:: SOURCE INFORMATION

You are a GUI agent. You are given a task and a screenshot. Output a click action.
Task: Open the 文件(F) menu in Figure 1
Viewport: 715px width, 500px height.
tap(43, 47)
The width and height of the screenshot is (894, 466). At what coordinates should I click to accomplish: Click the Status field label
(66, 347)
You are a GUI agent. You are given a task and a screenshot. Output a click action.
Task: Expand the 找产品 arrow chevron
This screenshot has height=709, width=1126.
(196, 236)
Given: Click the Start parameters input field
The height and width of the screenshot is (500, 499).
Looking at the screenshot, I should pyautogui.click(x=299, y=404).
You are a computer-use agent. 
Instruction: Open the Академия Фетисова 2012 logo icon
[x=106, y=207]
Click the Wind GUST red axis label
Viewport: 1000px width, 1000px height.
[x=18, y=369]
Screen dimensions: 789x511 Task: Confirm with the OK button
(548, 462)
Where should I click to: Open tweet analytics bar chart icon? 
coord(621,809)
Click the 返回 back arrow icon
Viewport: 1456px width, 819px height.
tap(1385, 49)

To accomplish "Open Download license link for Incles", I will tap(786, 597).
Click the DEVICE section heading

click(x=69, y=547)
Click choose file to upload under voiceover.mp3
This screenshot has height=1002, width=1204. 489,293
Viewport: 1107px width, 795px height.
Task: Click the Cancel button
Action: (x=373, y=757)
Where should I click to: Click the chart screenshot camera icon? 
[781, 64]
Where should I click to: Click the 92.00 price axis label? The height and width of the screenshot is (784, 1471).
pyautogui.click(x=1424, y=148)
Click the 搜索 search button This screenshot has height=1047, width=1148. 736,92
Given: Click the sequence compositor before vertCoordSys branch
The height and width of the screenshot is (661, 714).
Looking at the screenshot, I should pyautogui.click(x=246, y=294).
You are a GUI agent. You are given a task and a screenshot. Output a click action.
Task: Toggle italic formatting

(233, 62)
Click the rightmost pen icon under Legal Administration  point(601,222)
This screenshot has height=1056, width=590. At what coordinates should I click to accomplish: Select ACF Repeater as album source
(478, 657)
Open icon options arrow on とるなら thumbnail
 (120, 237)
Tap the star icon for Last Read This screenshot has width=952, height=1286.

::::

**AIM OF THE EXERCISE:** Every line above has to be restated word for word.

**TASK SOLUTION:**
You are a GUI agent. You are given a task and a screenshot. Output a click action.
Task: Open the 文件(F) menu in Figure 1
Viewport: 715px width, 500px height.
tap(43, 47)
The width and height of the screenshot is (894, 466). At what coordinates should I click to accomplish: Click the Status field label
(66, 347)
You are a GUI agent. You are given a task and a screenshot. Output a click action.
Task: Expand the 找产品 arrow chevron
This screenshot has height=709, width=1126.
(196, 236)
Given: Click the Start parameters input field
The height and width of the screenshot is (500, 499).
Looking at the screenshot, I should pyautogui.click(x=299, y=404).
You are a computer-use agent. 
Instruction: Open the Академия Фетисова 2012 logo icon
[x=106, y=207]
Click the Wind GUST red axis label
Viewport: 1000px width, 1000px height.
[x=18, y=369]
Screen dimensions: 789x511 Task: Confirm with the OK button
(548, 462)
Where should I click to: Open tweet analytics bar chart icon? 
coord(621,809)
Click the 返回 back arrow icon
Viewport: 1456px width, 819px height.
tap(1385, 49)

To accomplish "Open Download license link for Incles", I will tap(786, 597).
Click the DEVICE section heading

click(x=69, y=547)
Click choose file to upload under voiceover.mp3
This screenshot has height=1002, width=1204. 489,293
Viewport: 1107px width, 795px height.
Task: Click the Cancel button
Action: (x=373, y=757)
Where should I click to: Click the chart screenshot camera icon? 
[781, 64]
Where should I click to: Click the 92.00 price axis label? The height and width of the screenshot is (784, 1471).
pyautogui.click(x=1424, y=148)
Click the 搜索 search button This screenshot has height=1047, width=1148. 736,92
Given: Click the sequence compositor before vertCoordSys branch
The height and width of the screenshot is (661, 714).
Looking at the screenshot, I should pyautogui.click(x=246, y=294).
You are a GUI agent. You are given a task and a screenshot. Output a click action.
Task: Toggle italic formatting

(233, 62)
Click the rightmost pen icon under Legal Administration  point(601,222)
This screenshot has height=1056, width=590. At what coordinates should I click to accomplish: Select ACF Repeater as album source
(478, 657)
Open icon options arrow on とるなら thumbnail
 (120, 237)
Tap the star icon for Last Read This screenshot has width=952, height=1286.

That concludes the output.